An illustration of brain pathways. PHOTO COURTESY OF SCIENCE PHOTO LIBRARY / TOM BARRICK, CHRIS CLARK, SGHMS
BY Ilima Loomis
Functional neurosurgery—surgical interaction with the brain to improve function—was pioneered to treat people in need of pain relief, often those suffering with terminal cancer. Simple early procedures included surgically creating tiny lesions, also called ablations, in specific areas of the nervous system linked to pain.
The field has come a long way since those early days, says Jon Willie, MD, PhD, Washington University neurosurgeon at Barnes-Jewish Hospital. “What we know about the brain is expanding exponentially. New information and advanced methods of investigating the brain offer us new approaches to treating neuropsychiatric disorders.”

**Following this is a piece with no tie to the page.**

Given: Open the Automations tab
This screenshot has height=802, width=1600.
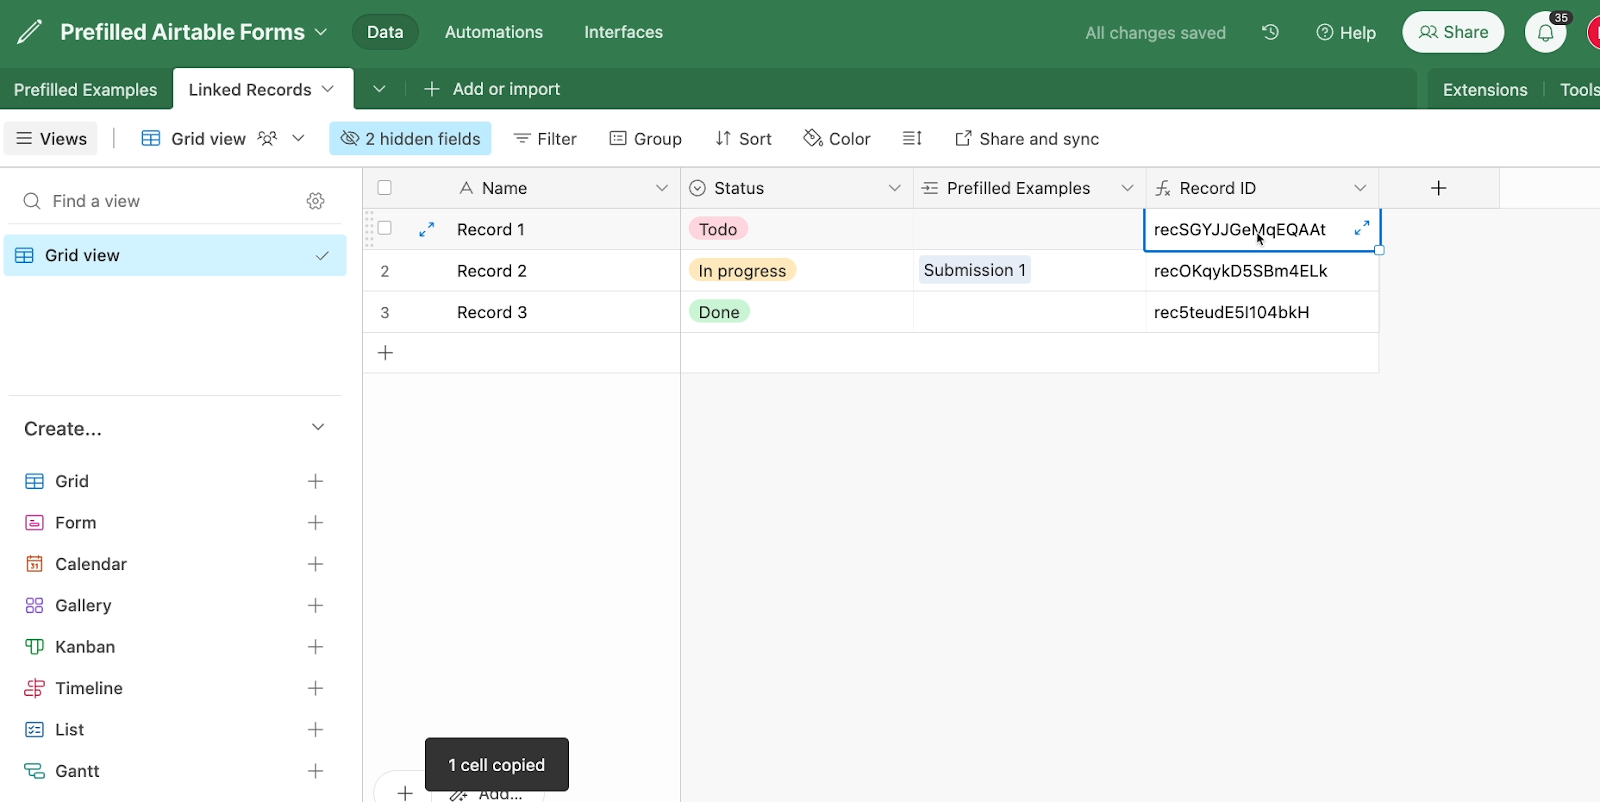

Parkinson’s disease, essential tremor, epilepsy, chronic pain, depression, obsessive compulsive disorder: These are among the conditions for which functional neurosurgery can provide significant relief. “For a person with essential tremor—whose tremor impairs activities of daily living such as cooking, dressing and writing—we often can alleviate up to 90% of the tremor in the dominant hand,” Willie says. “That provides a tremendous improvement in quality of life.” Likewise, some people with Parkinson’s see a 70% to 90% reduction of symptoms such as tremor and freezing of gait.
Advances in functional neurosurgery include deep-brain stimulation, a technique that involves inserting electrodes into specific areas of the brain and using gentle pulses of electricity to pace neurological activity. While this technique has been used for years to treat movement disorders, the newest iteration of the procedure, often called responsive neurostimulation, uses electrodes to detect changes in the brain’s activity and adjust stimulation levels in real time. And it is used to treat a variety of disorders, including epilepsy and certain psychiatric conditions.
Parkinson’s disease, essential tremor, epilepsy, chronic pain, depression, obsessive compulsive disorder: These are among the conditions for which functional neurosurgery can provide significant relief.
Willie says innovations such as this are “like going from black-and-white television to high-definition color television with unlimited channels.”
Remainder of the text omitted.